As Seen in TEQ Magazine: Does Failure Breed Success?
The tech world’s mantra, “Fail fast, fail often” is so pervasive that failure is a kind of success in and of itself. Worn like a badge of honor, failure is not only invoked, but downright celebrated. Entrepreneurs give speeches detailing their screw-ups. Academics laud the virtue of making mistakes. FailCon, a conference about embracing failure, was launched in San Francisco five years ago and is now an annual multi-city event with technology hubs in Barcelona and Tokyo.
As digital innovators, the only way to stay relevant is to try new things, knowing that many of those attempts will fail. The lessons I have learned building a software company are many, but by far the biggest is that it is better to fail trying than to not try at all.
Word is, 9 out of 10 startups fail. According to Small Business Association statistics, 69% of new businesses survive 2 years and 51% survive 5 years. The number of VC-funded startups that survive 5 years out is around 1 in 5. These numbers have not changed significantly in the past 20 years. But every once in a while, a winner like Duolingo or ModCloth arises from the dust and becomes revolutionary.
That’s what we hoped would happen with Vivo Live, a hardware-software product we created that connects any camera to any computer, enabling livestreaming between connected devices.

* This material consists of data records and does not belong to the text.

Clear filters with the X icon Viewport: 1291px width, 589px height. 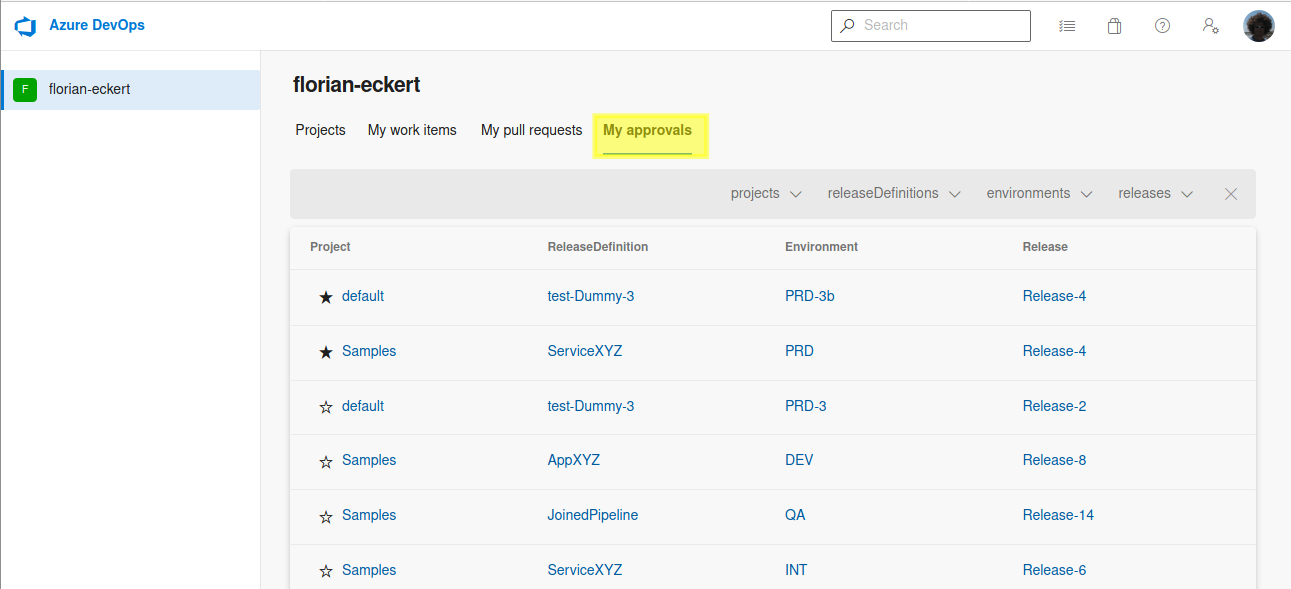1231,194
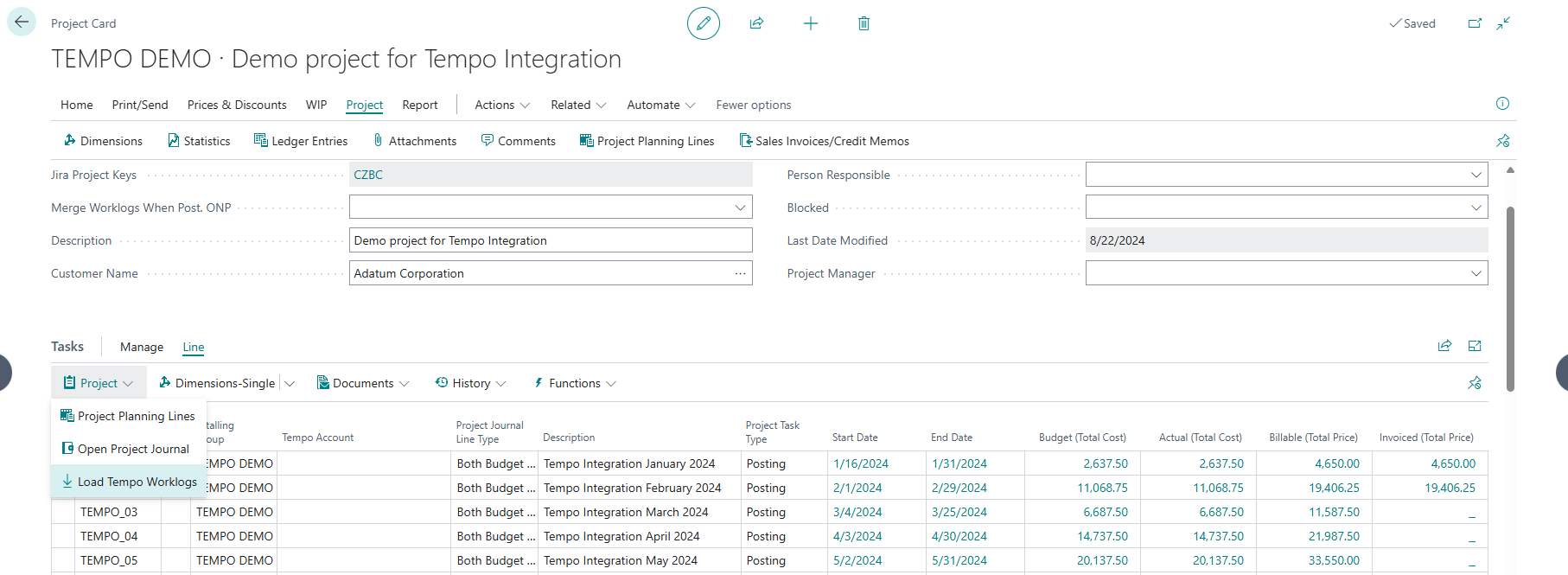1568x575 pixels.
Task: Switch to the WIP tab
Action: [316, 105]
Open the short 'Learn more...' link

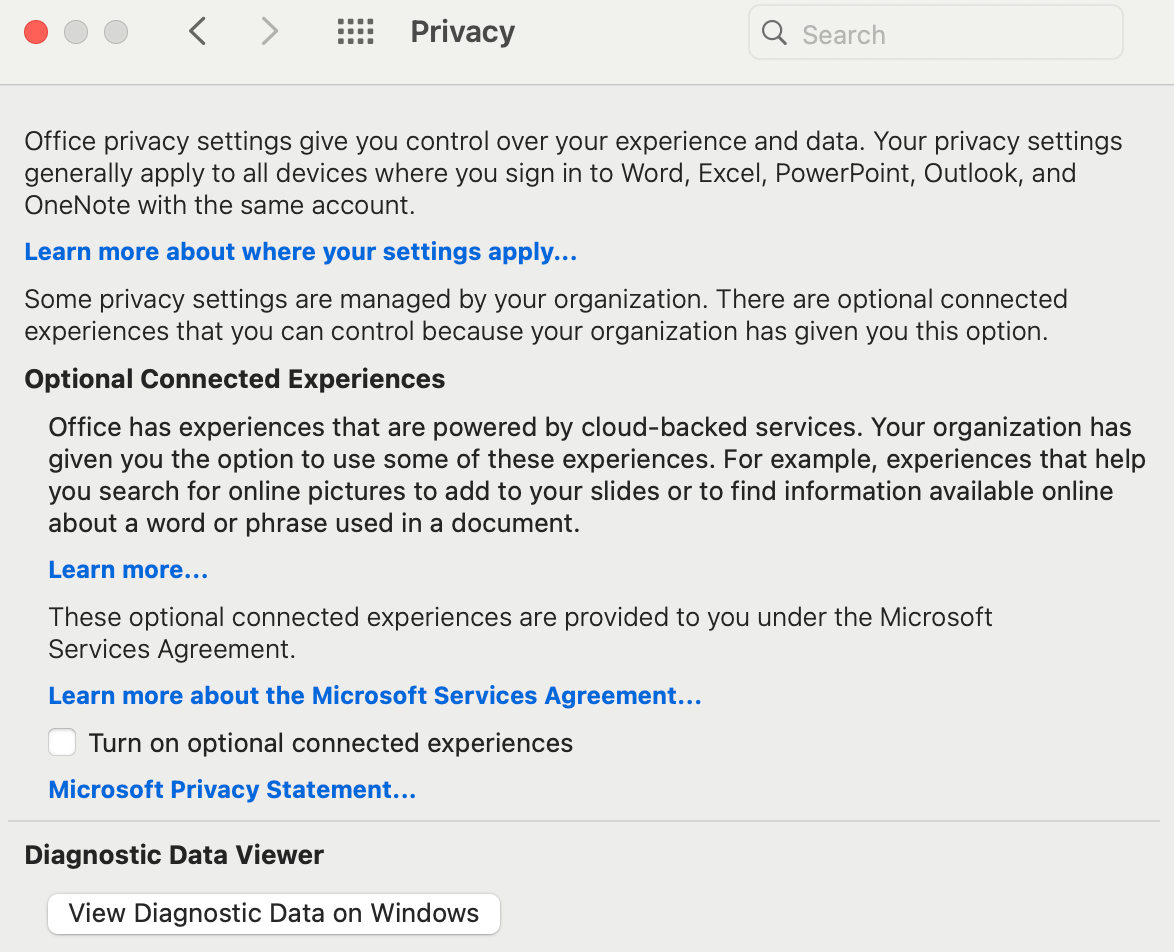pyautogui.click(x=128, y=570)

The number one reason startups fail is a lack of market for the product–if people don’t want what you have to sell, better sell something new. In 2009, the year we launched Vivo Live, there was a market of 100 million video viewers online and only 1 million creators publishing live broadcasts. It seemed like the perfect moment for Vivo Live. We got 4 major publishing houses to sign on, created a prototype, partnered with a manufacturer, and sold Best Buy 10,000 units of our hardware, all while pitching angel investors and government funders on future investments.
While it appeared that the ideal market existed for Vivo Live, in reality people were just beginning to watch video online–they weren’t ready to produce or livestream it themselves. In years since, companies like Livestream and Twitch have adopted livestreaming technology to huge success, but Vivo came too soon and without the right market niche.
While the timing wasn’t ultimately right, Vivo’s hardware-software combination also failed. The chip we used in the hardware only worked on older computers, and the system was built on Flash, which led to the eventual demise of the software. After two years, we did not have the resources to evolve our platform, so our co-founders moved on, leaving me the last entrepreneur standing.
In hindsight, Vivo Live was not destined to succeed because of a combination of product shortcomings and–more fundamentally–bad timing. This is true of many innovative ideas: some fail because of bad planning, some fail because there’s no market, but in many cases, they fail because the market hasn’t matured enough to see the need for the product yet. Sometimes excellent marketing can show potential markets the value of the idea, and sometimes it can’t.
Vivo Live taught me the importance of building products that can adapt to new needs. Today, when we build websites and web apps for our clients, we do extensive research on their needs, the needs of their clients, and their market. We create digital solutions that can grow, change, and adapt to shifting goals, more content, and new functionality.
The biggest personal takeaway for me from my experience with Vivo Live is a change of mindset. I used to consider myself a digital marketing professional, but now I take pride in being an innovator. Vivo Live taught me about entrepreneurship, and I have become a bigger promoter of taking measured risks in the years since. I will continue to launch quickly and launch often, knowing that while many innovations fail, success means trying anyway.